Crush, I appreciate why you found Dave's link, above, a little hard to take.
I'm with the author of that piece 100%. All she's saying, in her very moving way, is that we can't run another person's feelings for them. If we love them, we stand by - and get along with our own lives - while they figure themselves out.
It's like that old proverb about the caged bird: let it fly; if it really is 'yours', it will come back.
Her "bird" did come back. Not all of them do. Believe me, I know how unspeakably painful it is to see someone you love turn away from you & act with no apparent regard for your feelings, even in normal social terms. It stinks.
Your husband's behaviour is, currently, crass and - well, downright rude! Of course you feel offended; hijacking family events this way would be unacceptable in a babysitter, never mind your co-parent and recent spouse! But ... if you can, let it go.
I'm not saying "let it go" out of any idea that you've somehow failed, or fallen short. You haven't, at least not in any way that matters. The woman who wrote that article seems to imply that she was right (and, by extension, everyone else is wrong). But that is *not what she says*. All she's saying is ... you can't force it. Let it go.
Build your life. Gather your friends. Love your children. Do your 'you' stuff. BE your self, not half of something. It's all you can do: it's the best you could possibly do, too! This is, also, the way to show your chldren how a person can respect themself, and to have pride in who & what they are
You have every right to be angry. Vent it here, in the pub with your friends, and down the gym - but don't let it rule your life, you're worth more than that. Stand your ground on things that matter long-term, while rising beyond the small things. It'll be interesting to see how his new scene plays out, when you stop providing the role of the enemy ... but that really isn't the point!

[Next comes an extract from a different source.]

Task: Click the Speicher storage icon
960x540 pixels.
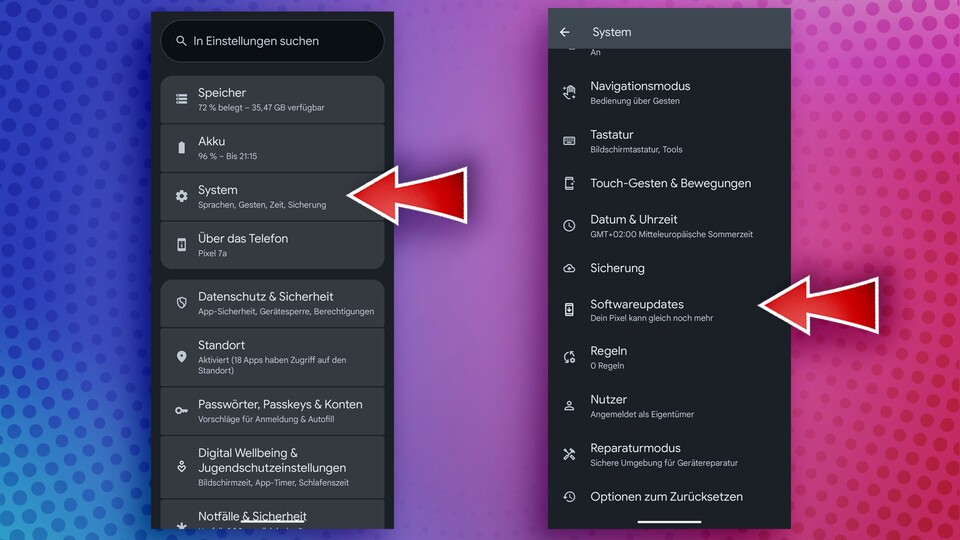Action: coord(181,99)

The point, for you, is The Life Of Crush
Make it a great story!
Edited:
Just realised this sound like a load of waffle without any concrete suggestions.
Example: football.
Leaving aside the atrocious manners of the 'other couple', your primary concern is obviously what this all means to your kids. Please don't think you have to manage your childrens' experience here - what's happening is happening and, as long as they feel comfortable they can discuss anything with you, they'll find their own way through. Don't underestimate peer power! At least half of any school class, these days, has complicated parentage. Your childrens' classmates will be far more savvy than you might expect, and will provide their own kiddy brand of support.
For you, the question has to be: Are you there because you really want to watch the game, or as a show of parenthood? If you've always attended every game, are a part-time ref and clean up the clubhouse - you belong there & your place is on the touch line. If you're just being a mum ... do the chauffeur service, and spend the match time having your hair done or phoning your friends.
Which is to say (stuck record alert) - be yourself, do what YOU do, don't be tempted to play the part of abandoned spouse!